Dia de Todos os Santos e Ano Novo Celta

O dia 1º de novembro é o divisor de águas entre um ano agrícola e outro. No final da estação das frutas, a terra, que acolheu as sementes de trigo destinadas a renascer na primavera, entra no período de hibernação: "Para todos os santos, que os grãos sejam semeados e os frutos voltem para casa" aconselha um provérbio . Para os cristãos, duas festas importantes são celebradas nestes dias, o Dia de Todos os Santos e a Comemoração dos Mortos. Mas era uma vez, nas terras habitadas pelos celtas, que se estendiam da Irlanda à Espanha, da França ao norte da Itália, da Panônia à Ásia Menor, esse período de transição era o Ano Novo: chamava-se na Irlanda Samuin e era foi precedida pela noite ainda hoje conhecida na Escócia como Nos Galan-gaeaf, a noite das calendas de inverno, durante a qual os mortos entravam em comunicação com os vivos em uma mistura cósmica geral, como já foi observado em outros períodos críticos de ' ano.

Era um grande feriado para os celtas, assim como as celebrações do solstício de Ano Novo eram para os romanos, e ainda era comemorado no início da Idade Média. Para cristianizá-lo, o episcopado franco instituiu o Dia de Todos os Santos em 1º de novembro, para o qual Alcuíno (735-804), o oficial conselheiro de Carlos Magno, contribuiu sobretudo para difundi-lo.

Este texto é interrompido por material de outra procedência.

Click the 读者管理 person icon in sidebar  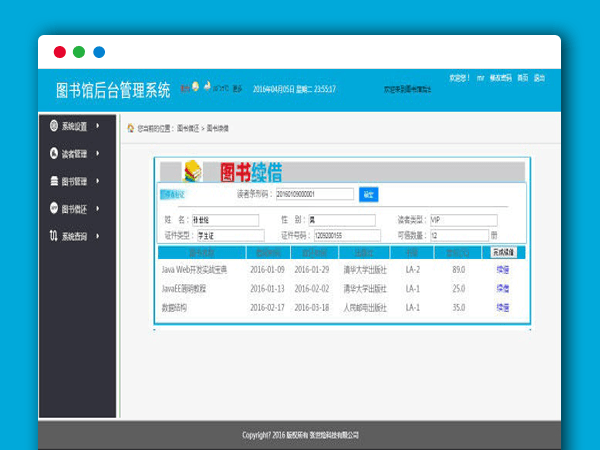pyautogui.click(x=53, y=154)
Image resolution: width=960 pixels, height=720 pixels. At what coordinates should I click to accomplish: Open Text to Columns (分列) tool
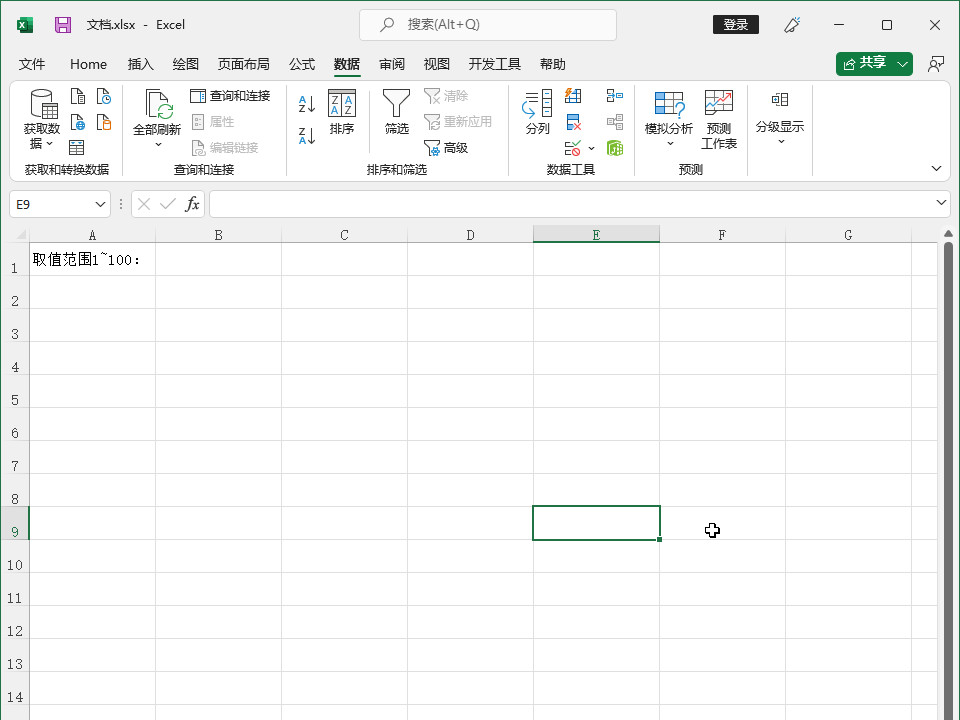click(537, 112)
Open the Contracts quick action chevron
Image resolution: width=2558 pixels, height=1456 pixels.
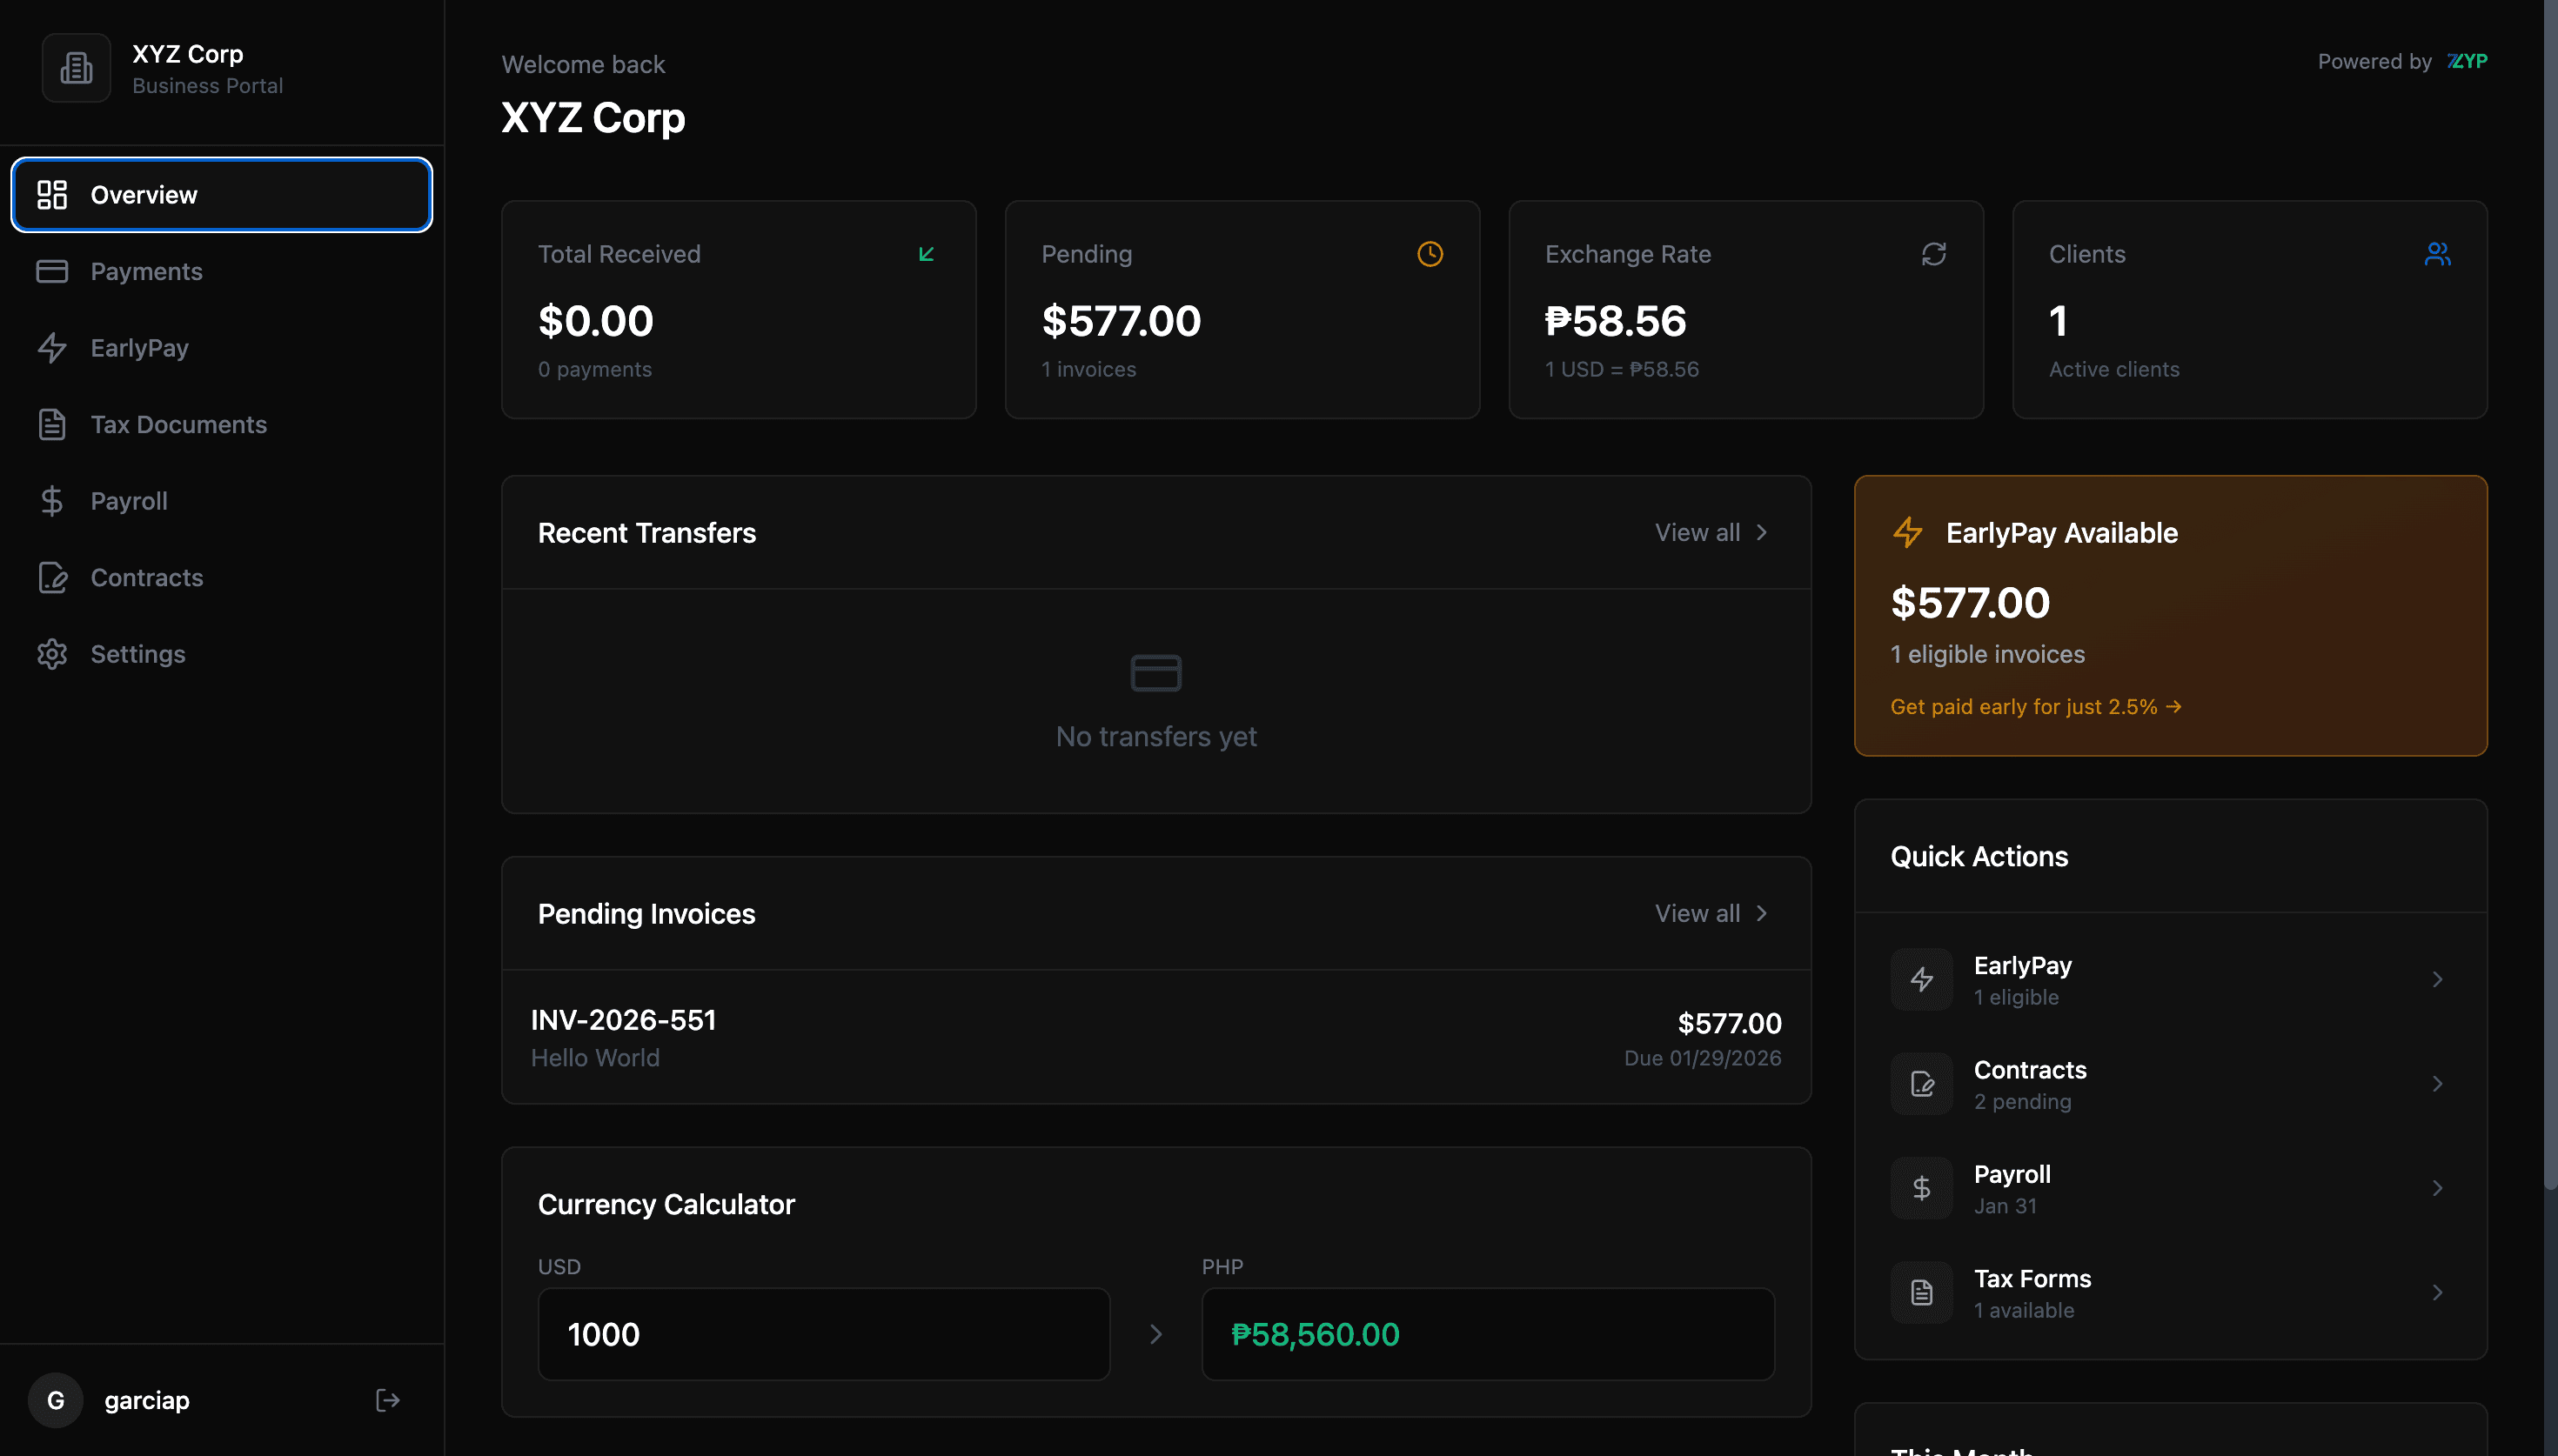tap(2437, 1084)
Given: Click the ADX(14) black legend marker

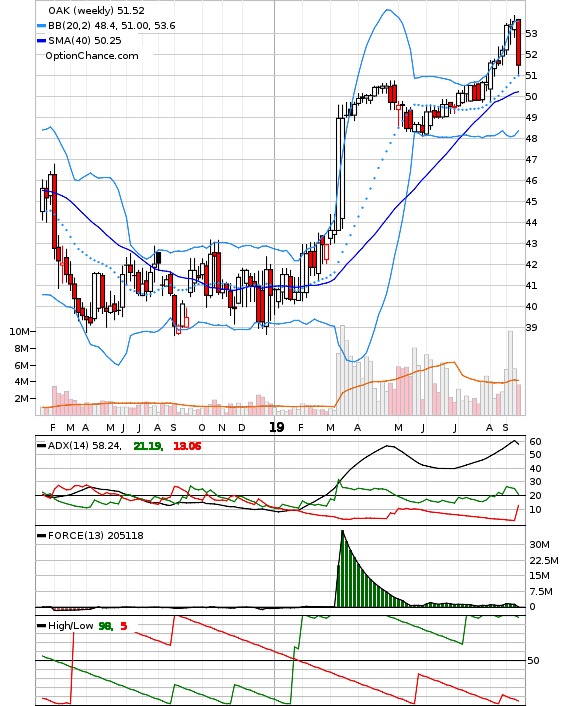Looking at the screenshot, I should [x=41, y=446].
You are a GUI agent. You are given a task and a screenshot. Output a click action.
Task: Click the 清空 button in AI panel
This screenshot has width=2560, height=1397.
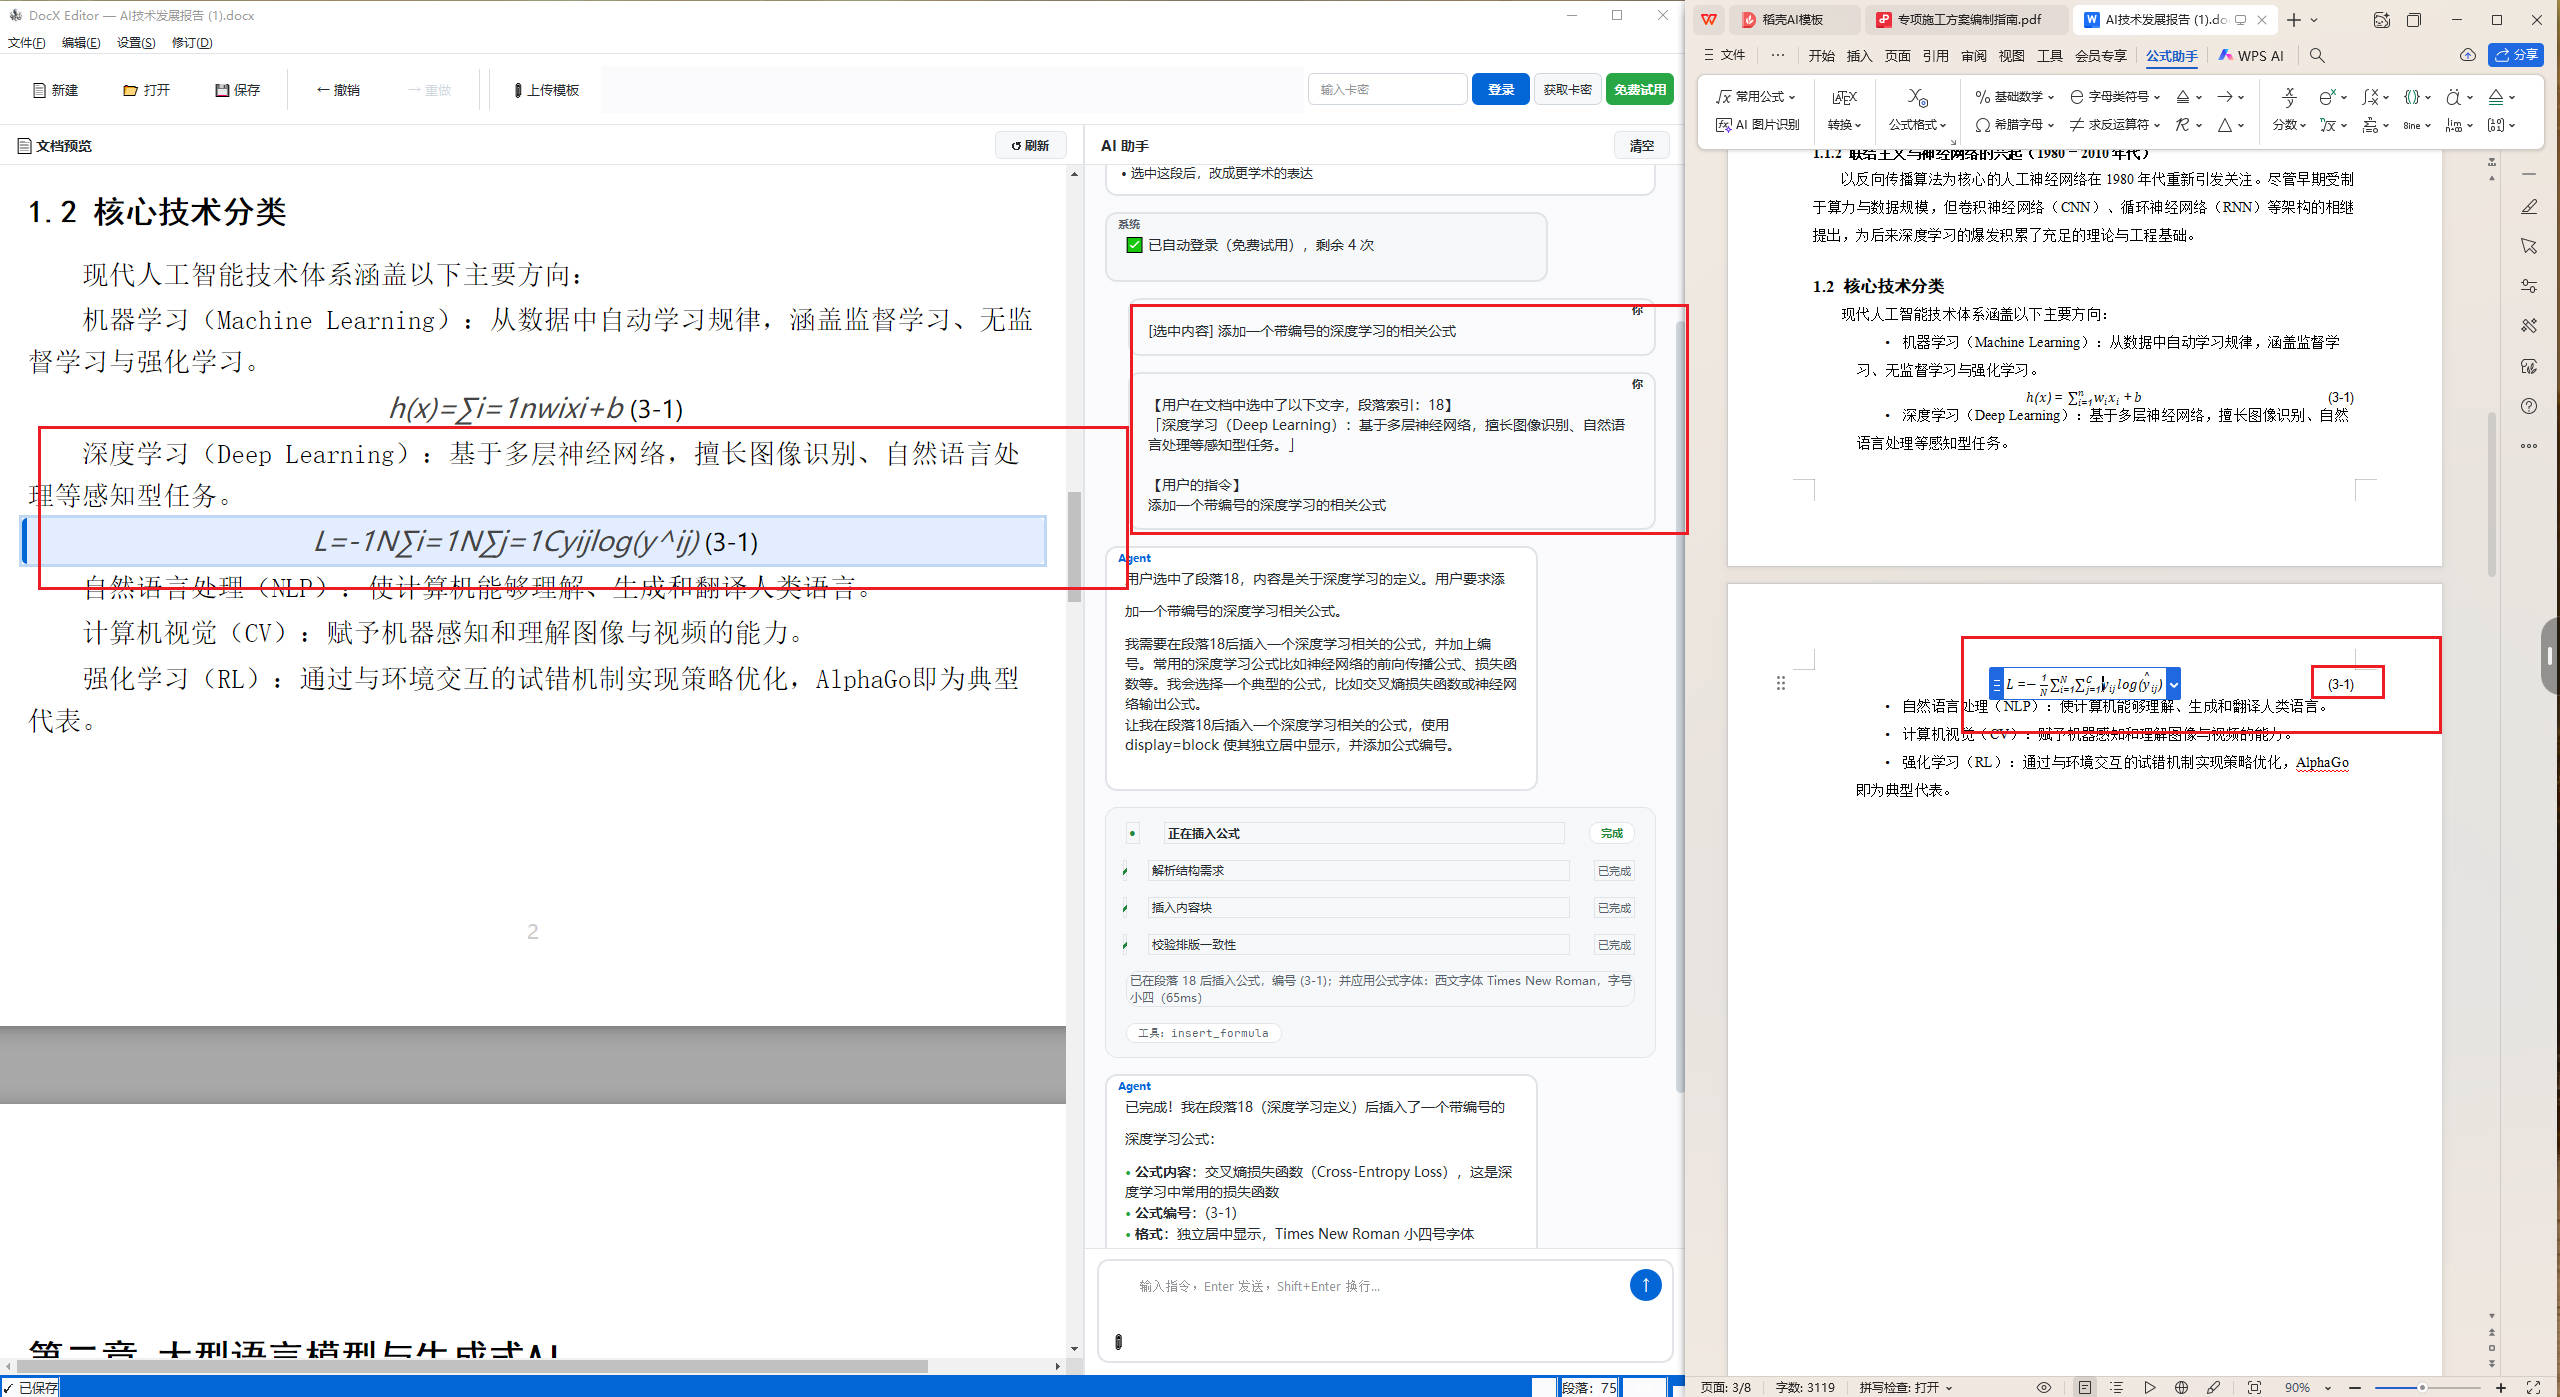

Algumas décadas depois, o imperador Luís, o Piedoso, a pedido do Papa Gregório IV (827-844), inspirado por sua vez pelos bispos locais, estendeu-o a todo o reino franco. Mas ainda demorou vários séculos para que 1º de novembro se tornasse a festa de Todos os Santos em toda a Igreja Ocidental: foi o Papa Sisto IV que a tornou obrigatória em 1475. A tradição de celebrar todos os santos, mesmo os desconhecidos, não nasceu no entanto em França. Desde a segunda metade do século II no Oriente e o terceiro no Ocidente, a Igreja celebrou todos os anos o aniversário do dies natalis de cada mártir, ou o dia de seu renascimento no céu que coincidia, como já foi explicado, com a morte. .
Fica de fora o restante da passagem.